Work to complete —
Set down all of the entries precisely as they were written.

Supplied material —
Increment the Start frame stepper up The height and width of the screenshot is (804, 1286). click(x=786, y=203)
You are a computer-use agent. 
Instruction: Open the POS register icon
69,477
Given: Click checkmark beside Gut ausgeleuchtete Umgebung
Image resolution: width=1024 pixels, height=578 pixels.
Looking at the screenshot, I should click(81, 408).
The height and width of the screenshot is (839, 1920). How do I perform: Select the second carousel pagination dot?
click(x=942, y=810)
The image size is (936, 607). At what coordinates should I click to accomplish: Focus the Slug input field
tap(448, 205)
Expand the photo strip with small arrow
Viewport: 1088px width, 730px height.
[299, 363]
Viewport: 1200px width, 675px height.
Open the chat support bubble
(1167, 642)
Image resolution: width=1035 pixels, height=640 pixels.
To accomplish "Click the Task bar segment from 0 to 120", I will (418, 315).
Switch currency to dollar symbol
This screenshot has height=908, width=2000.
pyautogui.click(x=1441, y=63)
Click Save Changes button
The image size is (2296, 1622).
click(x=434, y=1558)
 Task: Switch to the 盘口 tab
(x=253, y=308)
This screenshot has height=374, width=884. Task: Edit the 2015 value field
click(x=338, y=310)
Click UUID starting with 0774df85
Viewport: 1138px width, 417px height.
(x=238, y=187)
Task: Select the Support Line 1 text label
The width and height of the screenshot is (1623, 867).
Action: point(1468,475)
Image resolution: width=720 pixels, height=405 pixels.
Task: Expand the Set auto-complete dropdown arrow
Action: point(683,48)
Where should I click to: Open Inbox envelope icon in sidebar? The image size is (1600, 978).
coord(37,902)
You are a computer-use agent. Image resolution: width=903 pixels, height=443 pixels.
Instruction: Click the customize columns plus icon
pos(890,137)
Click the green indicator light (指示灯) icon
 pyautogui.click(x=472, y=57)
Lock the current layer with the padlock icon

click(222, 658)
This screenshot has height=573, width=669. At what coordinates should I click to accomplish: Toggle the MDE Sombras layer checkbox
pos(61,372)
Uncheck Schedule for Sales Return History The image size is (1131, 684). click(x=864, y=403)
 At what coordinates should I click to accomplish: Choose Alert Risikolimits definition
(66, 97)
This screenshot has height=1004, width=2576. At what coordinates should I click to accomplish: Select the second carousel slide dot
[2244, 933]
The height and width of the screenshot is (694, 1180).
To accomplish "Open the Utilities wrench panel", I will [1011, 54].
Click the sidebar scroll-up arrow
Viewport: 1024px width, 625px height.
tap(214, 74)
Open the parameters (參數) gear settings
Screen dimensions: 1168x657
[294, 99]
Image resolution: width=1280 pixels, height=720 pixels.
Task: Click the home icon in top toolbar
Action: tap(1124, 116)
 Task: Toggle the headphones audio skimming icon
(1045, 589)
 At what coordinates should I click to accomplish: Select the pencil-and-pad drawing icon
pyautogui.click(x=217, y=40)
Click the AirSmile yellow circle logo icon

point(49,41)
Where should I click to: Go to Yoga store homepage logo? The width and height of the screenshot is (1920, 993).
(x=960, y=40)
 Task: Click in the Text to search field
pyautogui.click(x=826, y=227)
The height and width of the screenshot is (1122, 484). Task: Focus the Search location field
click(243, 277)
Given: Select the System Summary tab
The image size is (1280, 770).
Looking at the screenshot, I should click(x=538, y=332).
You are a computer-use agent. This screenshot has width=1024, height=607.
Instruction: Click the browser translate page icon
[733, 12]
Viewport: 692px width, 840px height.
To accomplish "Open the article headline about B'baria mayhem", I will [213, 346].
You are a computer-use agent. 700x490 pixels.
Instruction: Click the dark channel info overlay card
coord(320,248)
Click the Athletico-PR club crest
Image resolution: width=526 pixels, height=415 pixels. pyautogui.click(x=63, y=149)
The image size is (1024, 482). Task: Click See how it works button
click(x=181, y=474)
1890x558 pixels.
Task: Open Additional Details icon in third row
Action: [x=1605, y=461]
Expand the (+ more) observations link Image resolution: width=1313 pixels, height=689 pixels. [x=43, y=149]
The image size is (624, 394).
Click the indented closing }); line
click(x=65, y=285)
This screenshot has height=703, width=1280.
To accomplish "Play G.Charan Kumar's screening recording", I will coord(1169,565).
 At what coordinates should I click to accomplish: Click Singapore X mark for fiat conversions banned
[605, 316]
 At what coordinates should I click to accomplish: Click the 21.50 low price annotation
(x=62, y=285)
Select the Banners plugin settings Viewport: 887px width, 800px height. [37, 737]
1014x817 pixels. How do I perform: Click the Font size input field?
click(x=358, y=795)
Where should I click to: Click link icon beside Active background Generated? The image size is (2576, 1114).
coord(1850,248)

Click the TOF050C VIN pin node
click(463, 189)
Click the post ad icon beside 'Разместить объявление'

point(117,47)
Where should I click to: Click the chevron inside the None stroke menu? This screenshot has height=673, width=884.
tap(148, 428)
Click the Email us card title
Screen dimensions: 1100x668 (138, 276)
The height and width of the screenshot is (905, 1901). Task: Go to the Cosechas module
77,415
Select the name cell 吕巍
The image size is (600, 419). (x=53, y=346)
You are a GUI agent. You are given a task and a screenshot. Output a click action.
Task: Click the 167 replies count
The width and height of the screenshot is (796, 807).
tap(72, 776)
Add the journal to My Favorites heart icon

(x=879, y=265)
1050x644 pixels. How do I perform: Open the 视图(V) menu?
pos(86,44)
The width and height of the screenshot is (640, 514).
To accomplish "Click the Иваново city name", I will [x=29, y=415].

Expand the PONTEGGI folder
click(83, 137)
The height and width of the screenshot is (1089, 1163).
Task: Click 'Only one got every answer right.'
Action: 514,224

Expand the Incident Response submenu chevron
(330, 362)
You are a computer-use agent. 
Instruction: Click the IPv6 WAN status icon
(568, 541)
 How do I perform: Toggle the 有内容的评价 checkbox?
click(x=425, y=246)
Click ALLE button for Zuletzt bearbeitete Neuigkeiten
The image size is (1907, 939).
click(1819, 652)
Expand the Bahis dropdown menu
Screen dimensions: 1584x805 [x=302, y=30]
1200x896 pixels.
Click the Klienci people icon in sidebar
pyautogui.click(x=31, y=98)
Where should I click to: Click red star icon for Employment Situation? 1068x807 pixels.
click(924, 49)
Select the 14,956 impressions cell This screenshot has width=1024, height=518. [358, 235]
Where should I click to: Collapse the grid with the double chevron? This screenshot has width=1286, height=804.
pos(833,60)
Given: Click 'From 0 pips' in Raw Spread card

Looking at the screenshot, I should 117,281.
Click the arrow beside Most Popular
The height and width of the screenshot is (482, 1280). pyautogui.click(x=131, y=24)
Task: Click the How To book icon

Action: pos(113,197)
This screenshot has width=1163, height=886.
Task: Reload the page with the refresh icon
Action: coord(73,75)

Answer to this problem —
Increment the Start frame stepper up The height and width of the screenshot is (804, 1286). click(x=786, y=203)
You are a computer-use agent. 
Instruction: Open the POS register icon
69,477
Given: Click checkmark beside Gut ausgeleuchtete Umgebung
Image resolution: width=1024 pixels, height=578 pixels.
Looking at the screenshot, I should click(81, 408).
The height and width of the screenshot is (839, 1920). How do I perform: Select the second carousel pagination dot?
click(x=942, y=810)
The image size is (936, 607). At what coordinates should I click to accomplish: Focus the Slug input field
tap(448, 205)
Expand the photo strip with small arrow
Viewport: 1088px width, 730px height.
[299, 363]
Viewport: 1200px width, 675px height.
Open the chat support bubble
(1167, 642)
Image resolution: width=1035 pixels, height=640 pixels.
To accomplish "Click the Task bar segment from 0 to 120", I will (418, 315).
Switch currency to dollar symbol
This screenshot has height=908, width=2000.
pyautogui.click(x=1441, y=63)
Click Save Changes button
The image size is (2296, 1622).
click(x=434, y=1558)
 Task: Switch to the 盘口 tab
(x=253, y=308)
This screenshot has height=374, width=884. Task: Edit the 2015 value field
click(x=338, y=310)
Click UUID starting with 0774df85
Viewport: 1138px width, 417px height.
(x=238, y=187)
Task: Select the Support Line 1 text label
The width and height of the screenshot is (1623, 867).
Action: point(1468,475)
Image resolution: width=720 pixels, height=405 pixels.
Task: Expand the Set auto-complete dropdown arrow
Action: point(683,48)
Where should I click to: Open Inbox envelope icon in sidebar? The image size is (1600, 978).
coord(37,902)
You are a computer-use agent. Image resolution: width=903 pixels, height=443 pixels.
Instruction: Click the customize columns plus icon
pos(890,137)
Click the green indicator light (指示灯) icon
 pyautogui.click(x=472, y=57)
Lock the current layer with the padlock icon

click(222, 658)
This screenshot has height=573, width=669. At what coordinates should I click to accomplish: Toggle the MDE Sombras layer checkbox
pos(61,372)
Uncheck Schedule for Sales Return History The image size is (1131, 684). click(x=864, y=403)
 At what coordinates should I click to accomplish: Choose Alert Risikolimits definition
(66, 97)
This screenshot has height=1004, width=2576. At what coordinates should I click to accomplish: Select the second carousel slide dot
[2244, 933]
The height and width of the screenshot is (694, 1180).
To accomplish "Open the Utilities wrench panel", I will [1011, 54].
Click the sidebar scroll-up arrow
Viewport: 1024px width, 625px height.
tap(214, 74)
Open the parameters (參數) gear settings
Screen dimensions: 1168x657
[294, 99]
Image resolution: width=1280 pixels, height=720 pixels.
Task: Click the home icon in top toolbar
Action: tap(1124, 116)
 Task: Toggle the headphones audio skimming icon
(1045, 589)
 At what coordinates should I click to accomplish: Select the pencil-and-pad drawing icon
pyautogui.click(x=217, y=40)
Click the AirSmile yellow circle logo icon

point(49,41)
Where should I click to: Go to Yoga store homepage logo? The width and height of the screenshot is (1920, 993).
(x=960, y=40)
 Task: Click in the Text to search field
pyautogui.click(x=826, y=227)
The height and width of the screenshot is (1122, 484). Task: Focus the Search location field
click(243, 277)
Given: Select the System Summary tab
The image size is (1280, 770).
Looking at the screenshot, I should click(x=538, y=332).
You are a computer-use agent. This screenshot has width=1024, height=607.
Instruction: Click the browser translate page icon
[733, 12]
Viewport: 692px width, 840px height.
To accomplish "Open the article headline about B'baria mayhem", I will [213, 346].
You are a computer-use agent. 700x490 pixels.
Instruction: Click the dark channel info overlay card
coord(320,248)
Click the Athletico-PR club crest
Image resolution: width=526 pixels, height=415 pixels. pyautogui.click(x=63, y=149)
The image size is (1024, 482). Task: Click See how it works button
click(x=181, y=474)
1890x558 pixels.
Task: Open Additional Details icon in third row
Action: [x=1605, y=461]
Expand the (+ more) observations link Image resolution: width=1313 pixels, height=689 pixels. [x=43, y=149]
The image size is (624, 394).
Click the indented closing }); line
click(x=65, y=285)
This screenshot has height=703, width=1280.
To accomplish "Play G.Charan Kumar's screening recording", I will coord(1169,565).
 At what coordinates should I click to accomplish: Click Singapore X mark for fiat conversions banned
[605, 316]
 At what coordinates should I click to accomplish: Click the 21.50 low price annotation
(x=62, y=285)
Select the Banners plugin settings Viewport: 887px width, 800px height. [37, 737]
1014x817 pixels. How do I perform: Click the Font size input field?
click(x=358, y=795)
Where should I click to: Click link icon beside Active background Generated? The image size is (2576, 1114).
coord(1850,248)

Click the TOF050C VIN pin node
click(463, 189)
Click the post ad icon beside 'Разместить объявление'

point(117,47)
Where should I click to: Click the chevron inside the None stroke menu? This screenshot has height=673, width=884.
tap(148, 428)
Click the Email us card title
Screen dimensions: 1100x668 (138, 276)
The height and width of the screenshot is (905, 1901). Task: Go to the Cosechas module
77,415
Select the name cell 吕巍
The image size is (600, 419). (x=53, y=346)
You are a GUI agent. You are given a task and a screenshot. Output a click action.
Task: Click the 167 replies count
The width and height of the screenshot is (796, 807).
tap(72, 776)
Add the journal to My Favorites heart icon

(x=879, y=265)
1050x644 pixels. How do I perform: Open the 视图(V) menu?
pos(86,44)
The width and height of the screenshot is (640, 514).
To accomplish "Click the Иваново city name", I will [x=29, y=415].

Expand the PONTEGGI folder
click(83, 137)
The height and width of the screenshot is (1089, 1163).
Task: Click 'Only one got every answer right.'
Action: 514,224

Expand the Incident Response submenu chevron
(330, 362)
You are a computer-use agent. 
Instruction: Click the IPv6 WAN status icon
(568, 541)
 How do I perform: Toggle the 有内容的评价 checkbox?
click(x=425, y=246)
Click ALLE button for Zuletzt bearbeitete Neuigkeiten
The image size is (1907, 939).
click(1819, 652)
Expand the Bahis dropdown menu
Screen dimensions: 1584x805 [x=302, y=30]
1200x896 pixels.
Click the Klienci people icon in sidebar
pyautogui.click(x=31, y=98)
Where should I click to: Click red star icon for Employment Situation? 1068x807 pixels.
click(924, 49)
Select the 14,956 impressions cell This screenshot has width=1024, height=518. [358, 235]
Where should I click to: Collapse the grid with the double chevron? This screenshot has width=1286, height=804.
pos(833,60)
Given: Click 'From 0 pips' in Raw Spread card

Looking at the screenshot, I should 117,281.
Click the arrow beside Most Popular
The height and width of the screenshot is (482, 1280). pyautogui.click(x=131, y=24)
Task: Click the How To book icon

Action: pos(113,197)
This screenshot has width=1163, height=886.
Task: Reload the page with the refresh icon
Action: coord(73,75)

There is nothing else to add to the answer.